The problem of plagiarism in academic work is too readily dismissed as laziness or a degradation of standards by academics.

But the truth is that undergraduates who have grown up in a cut-and-paste world of file sharing and social networking find it difficult to know where lines of ownership are drawn. We as academics need to understand this culture if we are to influence it, or we risk becoming increasingly irrelevant.

Today's students are digital natives, and come to university with iPods and other devices full of music and videos that they have obtained largely by swapping and sharing, but rarely by purchasing. In their culture, digital sharing allows gifts to be given with no cost to the giver. Music and video have a far greater utility than text, and the dominant textual genres are informal, including instant messaging, Facebook entries and blogging.

The digital natives are now leaving the classrooms to conduct their social-constructivist negotiation of meaning and knowledge in blogs, forums, social networking sites and virtual words that are all but invisible to most academics. What is seen as mass disengagement is in fact a change in the media of technology-enhanced learning being driven by students. When asked why he did not reply to emails from a tutor, one student said: "I'm sorry, I only use email to talk to old people!" If some of your colleagues have not even begun to use email, consider how far their culture has become removed from that young student.

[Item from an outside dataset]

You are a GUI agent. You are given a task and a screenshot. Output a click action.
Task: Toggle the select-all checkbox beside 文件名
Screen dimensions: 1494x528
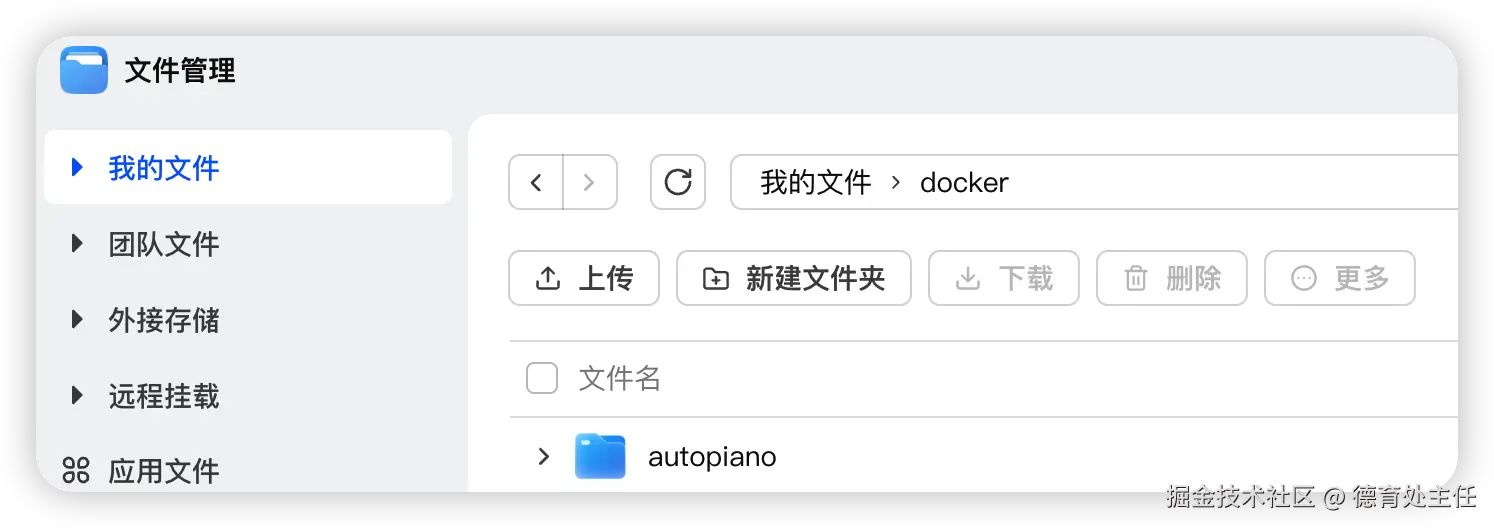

This new "culture of sharing" is as alien to most academics as the strictures associated with referencing and attribution are to many undergraduates. While we attempt to invite, or in some cases coerce, students into our culture, we often dismiss new channels of communication and associated genres of literacy - or even fear them.

Generations of students ago, acculturalisation to higher education was an imperialist process. The values and practices of the dominant political group, namely the academic staff, were imposed on the dominated political group, the students. Little or no discussion or dissent was permitted.

This began to change as UK higher education expanded in the 1990s. As it grew, it also became more democratised, and the previous imperialist legitimacy disappeared when the 1997 Dearing report placed individual and social need on a par with scholarly inquiry.

The history of literacy and education is littered with pronouncements of the imminent death of all that is currently valued. The Romans despaired of the introduction of vowels into text and spaces between words. The medieval Church felt threatened by movable type. More recently, the radio, the telephone, comics, the Biro and television were seen as harbingers of the death of scholarship.

At the end of the 20th century, the PC arrived and with it computer games, the world wide web and email, all fodder for the prophets of doom. The mobile phone brought text messaging, and - most recently - Web 2.0 brought social networking. These previous threats did not kill off literacy, and scholarship adapted to the new technologies and climates and was strengthened by them. The same will surely happen again as long as we are prepared to adapt. Only by doing this can we understand how this culture might be changed to allow for an understanding of the importance of originality.

Over a five-year period in my department at London South Bank University, we have seen the gross headline percentage of non-original material in student submissions decline, even as tools became more adept at locating it. Moreover, there were qualitative changes in the way in which non-original material was used with more quotation, attribution and discussion. The result has been a decline in the number of students subject to academic integrity investigation and a change in the ethos, where students have even challenged tutors who have failed to attribute their slides properly.

Plagiarism remains unacceptable in academic work and research, but we as academics cannot assume that the knowledge of this rule is implicit. We need to acculturalise to this new emerging culture, or risk becoming as irrelevant as a black-and-white TV in an age of YouTube.